▸ Assignment: Could you retype, exactly and with no pictures, only the lines from the first line of the records below through the line that contains "Given: Select chest"?

Stored items from a collection
= Beginning of Section =

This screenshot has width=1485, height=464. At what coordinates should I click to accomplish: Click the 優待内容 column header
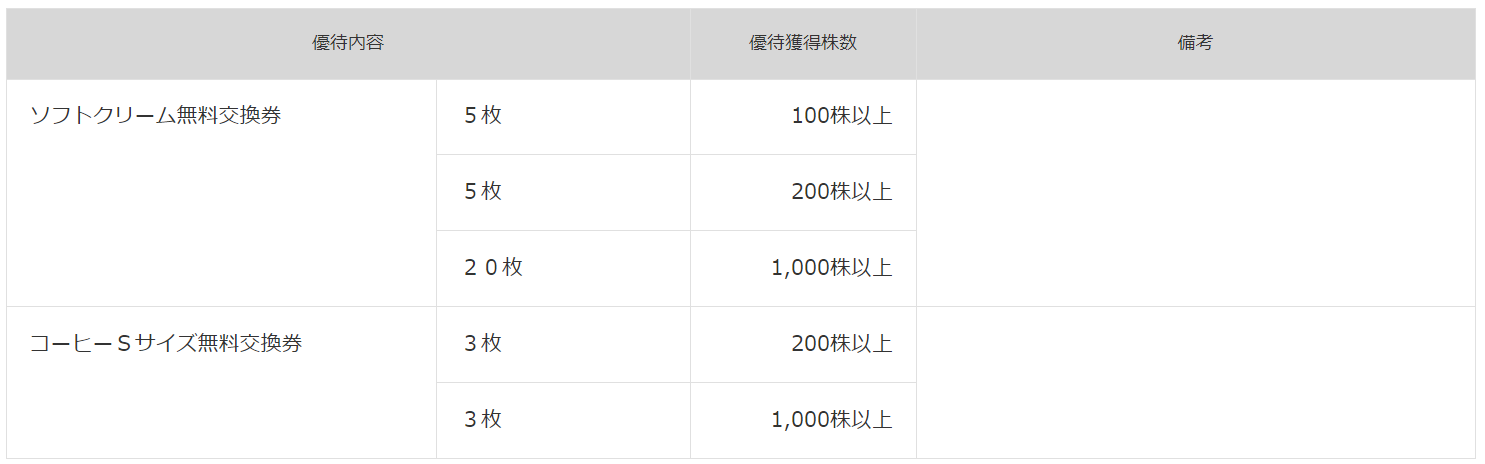coord(348,44)
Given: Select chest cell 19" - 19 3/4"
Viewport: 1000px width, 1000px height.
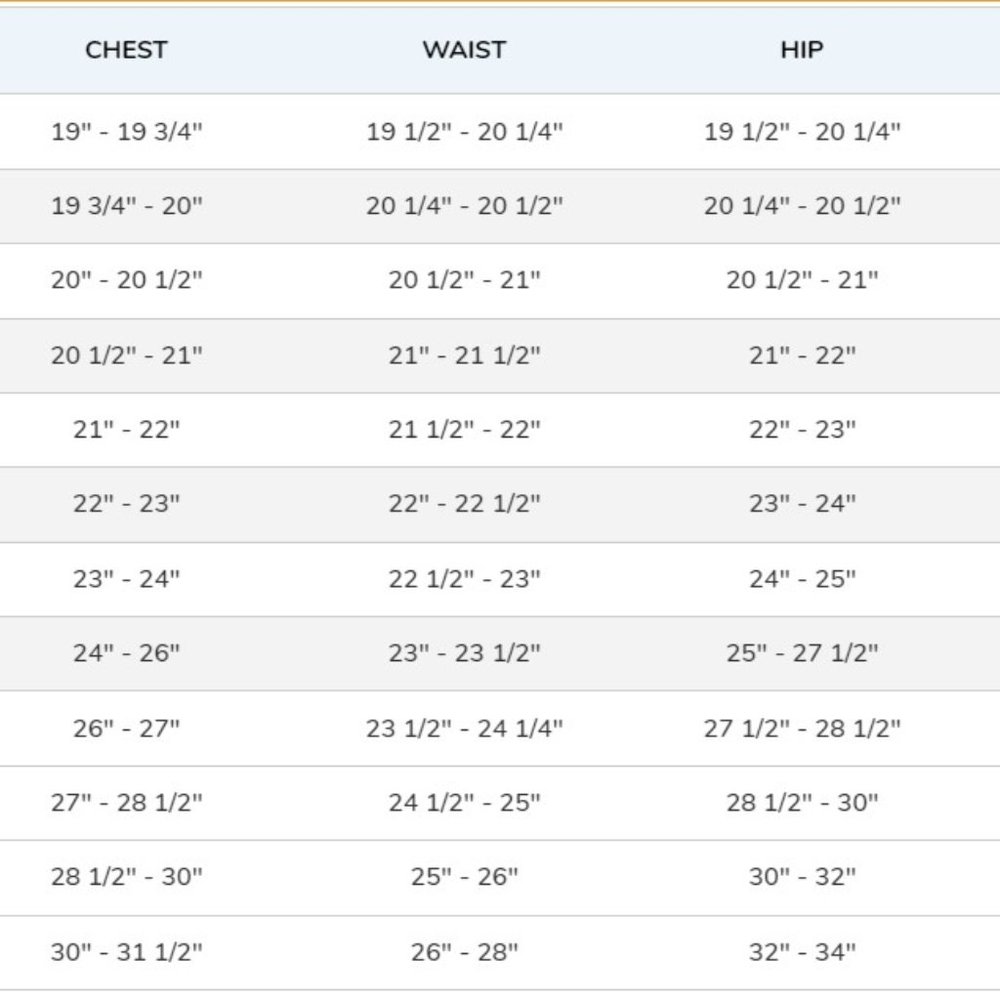Looking at the screenshot, I should click(x=126, y=131).
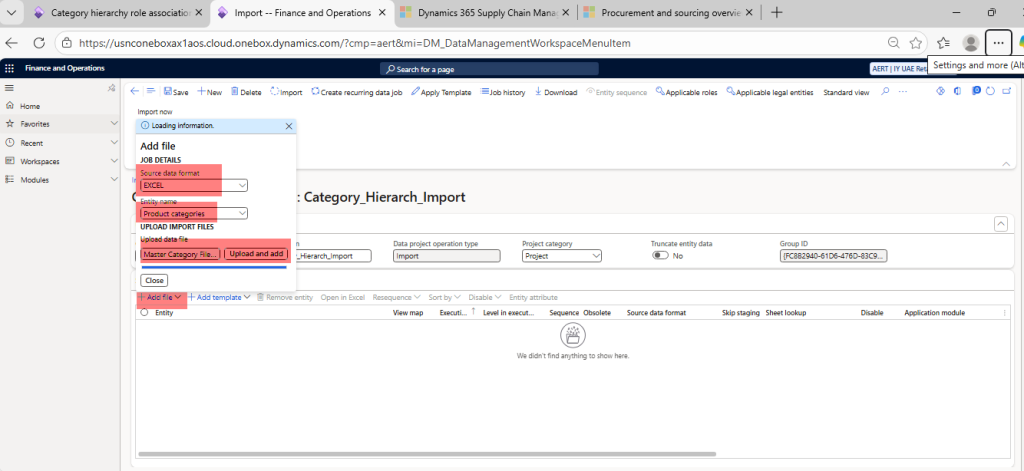Click Create recurring data job icon
This screenshot has height=471, width=1024.
coord(316,92)
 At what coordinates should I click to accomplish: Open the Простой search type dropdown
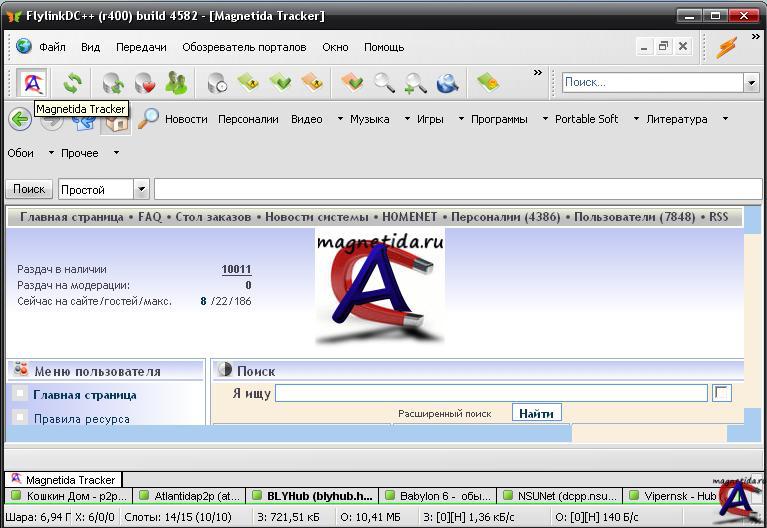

= End of Section =

▸ Problem solution:
This screenshot has width=1485, height=464. At what coordinates should I click to accomplish: Click the 優待内容 column header
coord(348,44)
Given: Select chest cell 19" - 19 3/4"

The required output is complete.